Tacoma has taken another step in its land use reform process to equitably house people and undo a legacy of exclusionary zoning. Home In Tacoma — an equitable affordable housing strategy — advanced beyond the Tacoma Planning Commission last week on a 6-3 vote in favor of recommendation. A chief piece of the recommendation is a deep revision to the future land use map — an element of the city’s comprehensive plan — affecting single-family and multifamily zoned areas of the city.
The commission also recommended that the Home In Tacoma project be phased in two parts, slowing down the timeline a bit and making the reforms more digestible. Under the phased approach, comprehensive plan changes and some near-term land use code and programmatic changes would be adopted in the first phase. Deeper land use code policies and zoning changes would follow in the second phase.
The planning commission’s recommended map revisions are essentially a hybrid of two map alternatives shared with the public in March and April. The recommended map would still direct land use and zoning changes for all areas zoned single-family and multifamily in Tacoma (all other zoned and designated areas are excluded from changes). If adopted, this would essentially end the concept of single-family zones in the city in both name and regulation. Single-family areas would be redesignated and rezoned to Low-Scale Residential or Mid-Scale Residential zoning types, which would permit a mix of housing types like duplexes, rowhouses, and apartments. Low-Density Multifamily areas would also get a boost to Mid-Scale Residential, a more intensive land use designation than the current one.

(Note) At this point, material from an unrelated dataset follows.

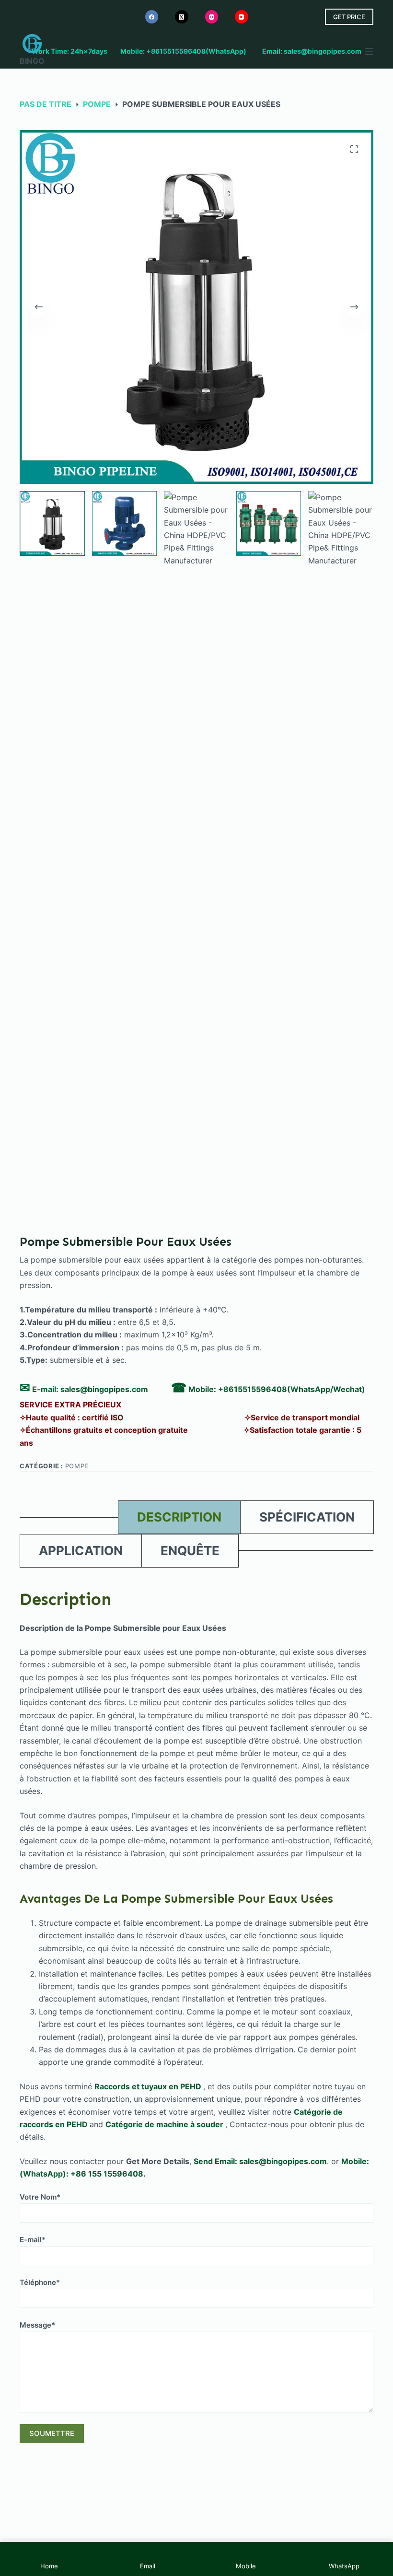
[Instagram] (212, 16)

The planning commission received extensive feedback on the initial map alternatives released in March with about 900 comment submissions. Responding to this, the planning commission wanted to refocus the most intensive map changes within one to two blocks around neighborhood centers, transit corridors, and other main corridors. The commission toyed with several hybrid alternatives before settling on the recommended map last week. As a result, the recommended map generally connects Mid-Scale Residential areas by way of main corridors in a grid-like fashion. In between, Low-Scale Residential predominates as the primary land use designation. Overall, this shakes out as something like 65% Low-Scale Residential and 35% Mid-Scale Residential.